Does shelf life of generic medicines differ from branded drugs ?

Shelf life of medicines depends on many factors. Different manufactures may give different expiry based on their stability studies. In India, Manufacturers have to comply with “Schedule P of Drug and cosmetic rules 1945,” which give life period and conditions of storage of drugs for antibiotics and vitamins etc

Is packing important for medicines ?

Pharmaceutical packages are desired to provide not only a means of transport and brand identification but to Serve more Significant functions such as providing adequate protection and to ensure the stability of the product while in distribution and storage. Onus of maintaining a product in desired quality and quantity till it is consumed lies with packaging. A designer of packing material has to ensure that formulation in a pack will stand all the climatic conditions during its certified shelf life. Drugs and Cosmetics (Sixth amendment) Rules (1988) have given the requirement for product containers, closures, Labels and other packaging material. Generic names are to be printed prominently above brand names on the tables of medicines.

Why doctors will write Generic drugs ?

A generic drug is the basic information while studying. They do not know the brands. But when they become doctor they have been tempted to write the brands. As per medical ethics and conducts (section 1.7) while writing prescription they have to write generic drugs only.

Any threat from existing medicals or Medical Association ?

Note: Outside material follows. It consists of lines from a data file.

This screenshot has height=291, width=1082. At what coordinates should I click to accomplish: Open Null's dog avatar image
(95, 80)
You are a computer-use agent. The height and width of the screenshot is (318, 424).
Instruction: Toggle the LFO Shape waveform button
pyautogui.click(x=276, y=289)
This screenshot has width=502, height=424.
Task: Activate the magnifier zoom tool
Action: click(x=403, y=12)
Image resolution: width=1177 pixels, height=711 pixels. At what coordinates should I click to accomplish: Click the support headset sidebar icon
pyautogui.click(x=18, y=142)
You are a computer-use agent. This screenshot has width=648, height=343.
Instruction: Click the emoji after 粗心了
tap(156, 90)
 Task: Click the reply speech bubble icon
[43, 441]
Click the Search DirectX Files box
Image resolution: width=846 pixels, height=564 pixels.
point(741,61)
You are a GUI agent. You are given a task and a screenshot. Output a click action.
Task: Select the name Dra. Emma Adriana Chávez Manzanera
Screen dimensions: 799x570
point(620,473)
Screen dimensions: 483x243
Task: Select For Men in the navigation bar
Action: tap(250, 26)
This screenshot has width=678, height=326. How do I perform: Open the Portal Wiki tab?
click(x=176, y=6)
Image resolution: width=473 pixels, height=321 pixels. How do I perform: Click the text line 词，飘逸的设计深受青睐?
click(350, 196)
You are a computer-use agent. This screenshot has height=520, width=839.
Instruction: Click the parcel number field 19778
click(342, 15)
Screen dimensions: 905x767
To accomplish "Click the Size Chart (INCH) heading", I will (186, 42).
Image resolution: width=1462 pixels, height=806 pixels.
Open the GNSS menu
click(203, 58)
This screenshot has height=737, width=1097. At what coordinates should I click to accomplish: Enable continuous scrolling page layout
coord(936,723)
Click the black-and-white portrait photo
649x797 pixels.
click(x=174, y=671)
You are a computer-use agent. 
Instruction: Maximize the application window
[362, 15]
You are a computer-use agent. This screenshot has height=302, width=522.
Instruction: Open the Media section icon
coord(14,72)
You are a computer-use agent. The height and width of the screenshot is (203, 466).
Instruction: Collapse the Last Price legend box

No. Very important thing we have to consider here that almost 95% medicals are attached to the doctors. Whenever there is an emergency, the patient will not search for Swast Aushadhi Seva. He will go to the doctor and the medical for treatment. As well as generally doctors are writing advance molecule drugs which are not available in Generic, SO they do not need to worry. As well as government is continuously taking follow up for opening new Generic medicine store which is the prime objective of Central and State Government. So we need not worry about it.